Growers on the Plains are accustomed to managing other resistant weed species, such as ALS-resistant kochia and Russian thistle. Resistant waterhemp, however, may be a much greater challenge. “It already is a huge issue for soybean and corn growers,” Stachler says. “Waterhemp produces large quantities of seed, and there are limited herbicide options.”
In fact, waterhemp was among the first weeds documented to be resistant to multiple modes of action – ALS-, HPPD-, PSII- and PPO-inhibitors and glyphosate.
“A fifth example of resistance in one weed species is overwhelming evidence that resistance to virtually any herbicide used extensively on this species is possible,” says Aaron Hager, Ph.D., Extension weed specialist at the University of Illinois. “Waterhemp is not a weed species that can be adequately managed with one or two different herbicides. This troublesome weed requires a much more integrated approach.”

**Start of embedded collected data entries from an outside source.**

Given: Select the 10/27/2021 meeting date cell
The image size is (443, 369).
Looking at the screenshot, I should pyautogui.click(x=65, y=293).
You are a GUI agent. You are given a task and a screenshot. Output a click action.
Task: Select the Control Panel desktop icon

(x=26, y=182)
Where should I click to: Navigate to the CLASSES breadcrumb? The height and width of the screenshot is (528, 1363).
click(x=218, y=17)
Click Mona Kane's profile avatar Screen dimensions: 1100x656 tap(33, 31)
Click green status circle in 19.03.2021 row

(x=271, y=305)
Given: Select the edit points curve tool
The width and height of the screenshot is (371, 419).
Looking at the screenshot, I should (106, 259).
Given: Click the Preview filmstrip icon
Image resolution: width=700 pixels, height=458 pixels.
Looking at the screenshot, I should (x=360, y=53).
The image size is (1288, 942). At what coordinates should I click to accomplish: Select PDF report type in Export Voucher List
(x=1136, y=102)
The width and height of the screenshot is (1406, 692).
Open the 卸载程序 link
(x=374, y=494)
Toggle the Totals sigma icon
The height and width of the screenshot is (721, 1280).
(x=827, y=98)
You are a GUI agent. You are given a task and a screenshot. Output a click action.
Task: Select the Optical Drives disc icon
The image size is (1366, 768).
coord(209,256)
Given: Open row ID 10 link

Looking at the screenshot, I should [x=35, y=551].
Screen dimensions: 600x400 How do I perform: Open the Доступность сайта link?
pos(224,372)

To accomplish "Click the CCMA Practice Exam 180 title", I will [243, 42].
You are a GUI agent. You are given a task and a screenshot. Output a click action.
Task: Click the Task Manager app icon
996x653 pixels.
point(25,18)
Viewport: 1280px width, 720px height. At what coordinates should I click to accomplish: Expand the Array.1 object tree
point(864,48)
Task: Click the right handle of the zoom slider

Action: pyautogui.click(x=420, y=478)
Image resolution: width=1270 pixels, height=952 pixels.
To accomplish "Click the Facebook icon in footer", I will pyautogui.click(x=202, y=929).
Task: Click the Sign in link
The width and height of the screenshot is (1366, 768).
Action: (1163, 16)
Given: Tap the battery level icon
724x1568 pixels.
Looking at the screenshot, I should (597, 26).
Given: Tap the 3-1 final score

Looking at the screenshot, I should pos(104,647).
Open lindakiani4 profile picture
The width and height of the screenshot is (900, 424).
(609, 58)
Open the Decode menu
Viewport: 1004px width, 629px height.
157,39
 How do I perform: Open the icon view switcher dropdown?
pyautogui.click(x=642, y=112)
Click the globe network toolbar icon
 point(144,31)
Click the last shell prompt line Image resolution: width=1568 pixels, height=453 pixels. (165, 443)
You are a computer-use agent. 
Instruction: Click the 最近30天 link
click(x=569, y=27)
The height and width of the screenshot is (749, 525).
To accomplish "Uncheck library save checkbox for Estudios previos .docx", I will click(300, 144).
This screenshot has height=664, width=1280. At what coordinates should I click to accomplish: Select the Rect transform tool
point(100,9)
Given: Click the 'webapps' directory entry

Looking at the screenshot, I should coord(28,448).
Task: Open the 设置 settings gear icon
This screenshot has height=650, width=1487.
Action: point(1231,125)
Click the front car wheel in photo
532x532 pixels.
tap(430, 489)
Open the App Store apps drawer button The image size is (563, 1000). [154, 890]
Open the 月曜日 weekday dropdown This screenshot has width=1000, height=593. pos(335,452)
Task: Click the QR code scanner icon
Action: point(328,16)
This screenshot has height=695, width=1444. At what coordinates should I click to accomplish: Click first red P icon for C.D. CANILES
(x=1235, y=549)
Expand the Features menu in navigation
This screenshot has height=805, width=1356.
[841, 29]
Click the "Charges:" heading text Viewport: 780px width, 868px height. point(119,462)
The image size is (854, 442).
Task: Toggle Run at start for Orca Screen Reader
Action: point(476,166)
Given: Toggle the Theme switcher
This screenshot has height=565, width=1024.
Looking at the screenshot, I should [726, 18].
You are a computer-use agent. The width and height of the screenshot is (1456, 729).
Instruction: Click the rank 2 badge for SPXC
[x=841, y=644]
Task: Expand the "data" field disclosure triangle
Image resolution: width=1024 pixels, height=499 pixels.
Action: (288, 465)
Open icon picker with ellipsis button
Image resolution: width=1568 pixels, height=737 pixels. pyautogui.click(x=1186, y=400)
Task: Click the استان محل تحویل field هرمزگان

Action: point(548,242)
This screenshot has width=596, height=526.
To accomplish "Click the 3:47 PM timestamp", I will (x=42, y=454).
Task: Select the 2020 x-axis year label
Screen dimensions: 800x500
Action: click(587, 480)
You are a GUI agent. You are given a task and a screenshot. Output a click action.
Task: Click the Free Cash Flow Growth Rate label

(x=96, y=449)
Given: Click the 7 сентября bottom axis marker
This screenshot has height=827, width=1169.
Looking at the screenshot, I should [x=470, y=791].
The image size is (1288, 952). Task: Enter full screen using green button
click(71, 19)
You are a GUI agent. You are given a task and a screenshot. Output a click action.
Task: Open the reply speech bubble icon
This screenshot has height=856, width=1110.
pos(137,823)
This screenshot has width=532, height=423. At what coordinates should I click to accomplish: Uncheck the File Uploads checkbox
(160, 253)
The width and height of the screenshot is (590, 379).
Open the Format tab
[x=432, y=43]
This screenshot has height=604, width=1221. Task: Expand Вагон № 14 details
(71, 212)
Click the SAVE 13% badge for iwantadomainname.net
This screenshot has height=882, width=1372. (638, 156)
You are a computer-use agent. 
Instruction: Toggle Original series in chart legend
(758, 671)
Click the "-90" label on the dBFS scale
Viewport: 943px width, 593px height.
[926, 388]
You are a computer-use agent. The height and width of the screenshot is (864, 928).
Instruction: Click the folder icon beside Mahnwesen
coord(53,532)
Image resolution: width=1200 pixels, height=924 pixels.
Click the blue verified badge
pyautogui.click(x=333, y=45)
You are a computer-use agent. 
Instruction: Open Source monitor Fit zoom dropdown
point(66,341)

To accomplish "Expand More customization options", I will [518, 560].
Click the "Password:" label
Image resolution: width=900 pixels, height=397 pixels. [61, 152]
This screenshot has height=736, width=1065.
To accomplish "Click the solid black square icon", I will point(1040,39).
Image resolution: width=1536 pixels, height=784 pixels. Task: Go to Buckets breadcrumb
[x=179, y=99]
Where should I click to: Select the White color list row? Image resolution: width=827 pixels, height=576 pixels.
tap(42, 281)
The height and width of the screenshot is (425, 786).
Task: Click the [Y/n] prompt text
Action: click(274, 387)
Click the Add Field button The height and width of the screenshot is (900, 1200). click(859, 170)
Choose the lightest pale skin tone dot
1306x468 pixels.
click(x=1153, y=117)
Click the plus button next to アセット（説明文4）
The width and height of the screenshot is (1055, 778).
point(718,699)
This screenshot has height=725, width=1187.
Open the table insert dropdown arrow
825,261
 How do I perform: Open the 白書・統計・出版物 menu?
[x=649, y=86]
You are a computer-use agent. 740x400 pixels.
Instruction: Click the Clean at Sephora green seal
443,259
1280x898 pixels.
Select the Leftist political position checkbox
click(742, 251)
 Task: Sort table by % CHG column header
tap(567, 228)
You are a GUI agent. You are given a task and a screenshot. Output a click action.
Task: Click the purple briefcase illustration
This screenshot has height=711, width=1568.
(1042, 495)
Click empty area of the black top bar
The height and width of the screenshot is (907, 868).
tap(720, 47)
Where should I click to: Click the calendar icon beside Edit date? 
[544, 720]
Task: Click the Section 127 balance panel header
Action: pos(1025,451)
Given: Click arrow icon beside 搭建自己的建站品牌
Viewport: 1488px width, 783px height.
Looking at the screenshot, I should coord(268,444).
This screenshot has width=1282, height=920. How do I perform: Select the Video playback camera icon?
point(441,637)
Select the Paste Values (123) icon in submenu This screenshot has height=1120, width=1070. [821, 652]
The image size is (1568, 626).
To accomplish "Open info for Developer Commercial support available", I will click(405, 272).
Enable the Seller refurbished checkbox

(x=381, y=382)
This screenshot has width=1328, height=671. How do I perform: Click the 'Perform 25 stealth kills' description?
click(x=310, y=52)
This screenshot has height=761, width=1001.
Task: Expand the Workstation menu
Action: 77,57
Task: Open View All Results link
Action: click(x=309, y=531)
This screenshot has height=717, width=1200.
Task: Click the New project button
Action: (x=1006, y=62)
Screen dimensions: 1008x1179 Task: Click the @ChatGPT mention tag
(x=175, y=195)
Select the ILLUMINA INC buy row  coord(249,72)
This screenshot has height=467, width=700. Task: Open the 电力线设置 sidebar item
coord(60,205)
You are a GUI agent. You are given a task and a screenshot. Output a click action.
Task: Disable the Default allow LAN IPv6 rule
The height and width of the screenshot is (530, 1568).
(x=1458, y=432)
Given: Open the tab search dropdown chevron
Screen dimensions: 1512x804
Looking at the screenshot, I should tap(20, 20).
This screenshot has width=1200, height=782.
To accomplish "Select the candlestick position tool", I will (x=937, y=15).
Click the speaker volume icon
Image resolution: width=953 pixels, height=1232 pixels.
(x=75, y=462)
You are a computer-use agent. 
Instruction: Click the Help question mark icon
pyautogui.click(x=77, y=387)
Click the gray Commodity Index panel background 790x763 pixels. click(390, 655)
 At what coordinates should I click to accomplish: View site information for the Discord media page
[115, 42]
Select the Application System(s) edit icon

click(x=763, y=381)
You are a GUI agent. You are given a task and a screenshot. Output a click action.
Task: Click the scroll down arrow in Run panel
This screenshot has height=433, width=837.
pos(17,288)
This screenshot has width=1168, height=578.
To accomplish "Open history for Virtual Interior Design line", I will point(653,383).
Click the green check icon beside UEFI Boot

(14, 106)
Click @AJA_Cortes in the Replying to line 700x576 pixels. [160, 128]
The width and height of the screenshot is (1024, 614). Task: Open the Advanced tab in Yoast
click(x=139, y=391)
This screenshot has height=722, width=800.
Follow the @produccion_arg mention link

Crop rotation patterns in and near the southern Red River Valley exacerbate the problem. Many growers plant Roundup Ready corn, soybeans and sugarbeets in succession, with no break in the glyphosate cycle. Continuous exposure to a single mode of action places significant selection pressure on waterhemp and other weeds, increasing the likelihood of selecting glyphosate-resistant weeds.
“There may not be much resistant waterhemp here yet,” says Kevin Thorsness, technical service representative for Bayer CropScience in North Dakota. “But as we continue to plant more and more Roundup Ready corn, soybeans and sugarbeets in southeastern North Dakota, it’s only a matter of time before we see development of waterhemp resistance to glyphosate.”
Wheat and other small grains have always been good rotation crops, for multiple agronomic reasons. They also can be helpful in breaking up the glyphosate cycle and helping prevent waterhemp resistance. Controlling weeds in wheat with Huskie herbicide from Bayer CropScience will reduce waterhemp pressure when growers rotate to other crops the following season.
With two modes of action, Huskie herbicide from Bayer CropScience gives cereal growers effective, broad-spectrum weed control without relying on glyphosate. One mode of action inhibits an enzyme critical for plant pigmentation, resulting in the bleaching and rapid control of weeds. A second mode of action blocks photosynthetic processes. As a result, Huskie controls more than 50 hard-to-manage broadleaf species, including many that have become resistant to ALS inhibitors and provides partial control of 20 others.
Thorsness recommends having a good resistance-management program in place to avoid waterhemp resistance. “Don’t rely on a single technology, and possibly add LibertyLink soybeans to the rotation,” he says. Rotate herbicide modes of action, not just crops. Remember, the best way to combat resistance is to play good offense.”